**The problem**
Treat the line containing "Open three-dot menu for tes repu row" as the first line and the final line of the material below as the last; reproduce that range exactly.

**The records**

[Start of section]

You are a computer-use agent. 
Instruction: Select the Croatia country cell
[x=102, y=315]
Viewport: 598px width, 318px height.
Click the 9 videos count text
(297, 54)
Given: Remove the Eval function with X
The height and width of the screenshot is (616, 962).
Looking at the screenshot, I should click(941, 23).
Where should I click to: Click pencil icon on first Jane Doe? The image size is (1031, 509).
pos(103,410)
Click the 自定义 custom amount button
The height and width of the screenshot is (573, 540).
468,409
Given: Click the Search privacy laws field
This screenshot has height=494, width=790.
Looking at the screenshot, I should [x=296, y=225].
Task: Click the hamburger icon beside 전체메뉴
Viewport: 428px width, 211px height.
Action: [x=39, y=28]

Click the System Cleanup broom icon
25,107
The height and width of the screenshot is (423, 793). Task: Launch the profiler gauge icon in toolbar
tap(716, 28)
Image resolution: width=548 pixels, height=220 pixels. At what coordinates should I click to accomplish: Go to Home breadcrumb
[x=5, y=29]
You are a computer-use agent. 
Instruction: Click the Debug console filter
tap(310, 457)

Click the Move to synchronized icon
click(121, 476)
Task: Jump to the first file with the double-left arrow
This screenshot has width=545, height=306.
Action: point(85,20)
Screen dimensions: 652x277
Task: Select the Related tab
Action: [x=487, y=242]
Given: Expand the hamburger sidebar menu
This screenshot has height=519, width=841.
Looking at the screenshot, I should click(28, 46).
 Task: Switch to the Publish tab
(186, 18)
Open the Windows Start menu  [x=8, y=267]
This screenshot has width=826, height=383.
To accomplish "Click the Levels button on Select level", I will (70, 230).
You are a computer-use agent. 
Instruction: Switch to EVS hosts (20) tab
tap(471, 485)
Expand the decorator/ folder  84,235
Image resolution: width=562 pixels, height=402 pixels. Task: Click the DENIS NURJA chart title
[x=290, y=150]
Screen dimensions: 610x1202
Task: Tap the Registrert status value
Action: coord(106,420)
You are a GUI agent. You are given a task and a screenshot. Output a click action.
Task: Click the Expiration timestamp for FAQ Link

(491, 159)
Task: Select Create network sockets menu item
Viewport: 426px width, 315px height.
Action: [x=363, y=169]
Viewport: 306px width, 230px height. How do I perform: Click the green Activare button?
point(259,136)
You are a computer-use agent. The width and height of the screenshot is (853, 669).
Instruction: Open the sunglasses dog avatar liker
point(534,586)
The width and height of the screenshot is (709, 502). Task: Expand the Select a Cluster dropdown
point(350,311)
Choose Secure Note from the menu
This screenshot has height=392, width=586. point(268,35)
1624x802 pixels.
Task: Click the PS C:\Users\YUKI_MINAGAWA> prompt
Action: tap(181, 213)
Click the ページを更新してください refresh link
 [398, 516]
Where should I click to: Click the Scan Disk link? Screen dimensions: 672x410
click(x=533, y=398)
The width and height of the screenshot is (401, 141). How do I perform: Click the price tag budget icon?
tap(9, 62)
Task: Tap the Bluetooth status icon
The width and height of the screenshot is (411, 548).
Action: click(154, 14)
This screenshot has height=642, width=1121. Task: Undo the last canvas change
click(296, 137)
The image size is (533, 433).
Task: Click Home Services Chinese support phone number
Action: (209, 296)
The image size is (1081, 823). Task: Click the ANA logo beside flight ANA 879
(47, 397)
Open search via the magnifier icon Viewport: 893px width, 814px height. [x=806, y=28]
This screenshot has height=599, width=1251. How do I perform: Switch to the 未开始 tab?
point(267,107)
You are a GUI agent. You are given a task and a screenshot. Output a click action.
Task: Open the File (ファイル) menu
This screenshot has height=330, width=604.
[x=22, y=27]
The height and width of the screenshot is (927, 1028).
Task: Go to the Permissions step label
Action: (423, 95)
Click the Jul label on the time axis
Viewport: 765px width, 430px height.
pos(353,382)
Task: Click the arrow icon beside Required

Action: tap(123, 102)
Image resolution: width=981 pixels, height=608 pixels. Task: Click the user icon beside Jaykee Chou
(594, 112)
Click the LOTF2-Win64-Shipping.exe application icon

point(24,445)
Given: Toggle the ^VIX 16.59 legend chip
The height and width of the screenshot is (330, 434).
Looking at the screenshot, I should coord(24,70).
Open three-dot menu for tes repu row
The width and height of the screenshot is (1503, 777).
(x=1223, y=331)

[End of section]

**Response below**
Open three-dot menu for tes repu row
The width and height of the screenshot is (1503, 777).
(x=1223, y=331)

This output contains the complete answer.